# any advice ?



## ....zoe.... (Jul 8, 2009)

okay so i was wondering if anyone on here had any advice on hamsters with arthritis ??? :S 

it appears that my female winter white dwarf has began suffering with bad arthritis (especially with her back legs) she seems to be in quite a lot of pain as she is reluctant to walk on her left back foot more than the other and this is causing her to stay in bed and no come out to collect food  

she is around about 2 and a half years old now which i know is old but i would like some advice on how i can relieve her pain and keep her comfortable until i can get her to the vets or get some advice off a vet. 

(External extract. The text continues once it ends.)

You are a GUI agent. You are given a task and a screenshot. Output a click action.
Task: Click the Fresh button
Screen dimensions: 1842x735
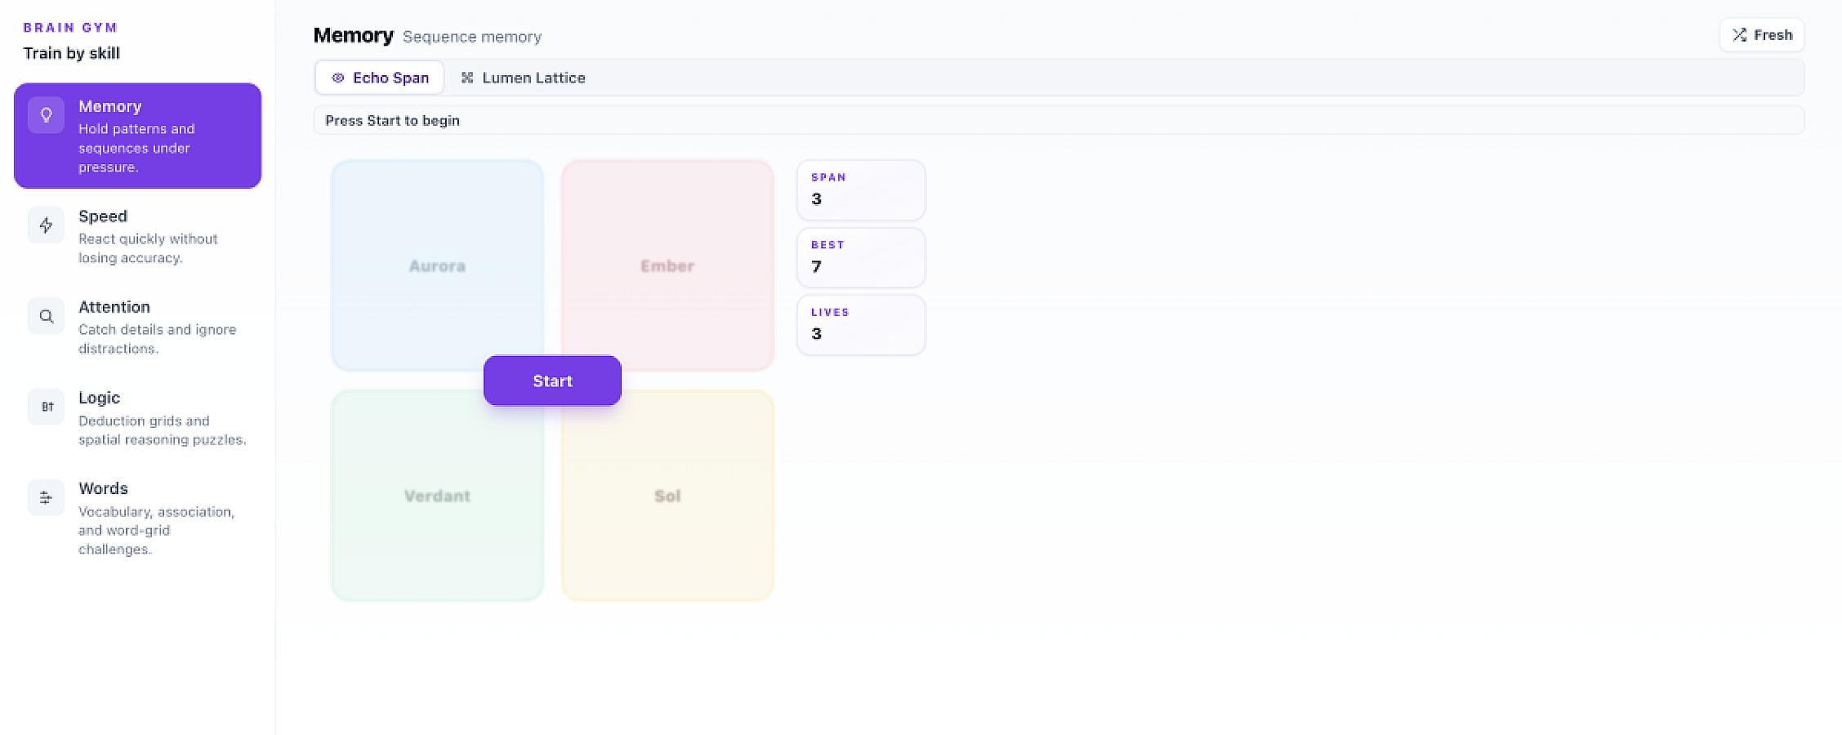click(1762, 35)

also does anyone know of a pain relif medication that can be given to hamsters ??


----------



## forgotten~myth (May 30, 2010)

I didnt wantto read and run but I dont know anyhting about this kind of thing. Sorry I couldnt be of any use. xxx


----------



## ....zoe.... (Jul 8, 2009)

its no worries, im more asking to see if anyone on her has had an arthritic hammy and what they were told and done to help their hammy


----------



## catz4m8z (Aug 27, 2008)

Aww, poor old hammie. I dont know but would suggest making sure her food, water and bed is all nice and close together for her. Maybe find some treats that are oily??, thats good for joints I think.


----------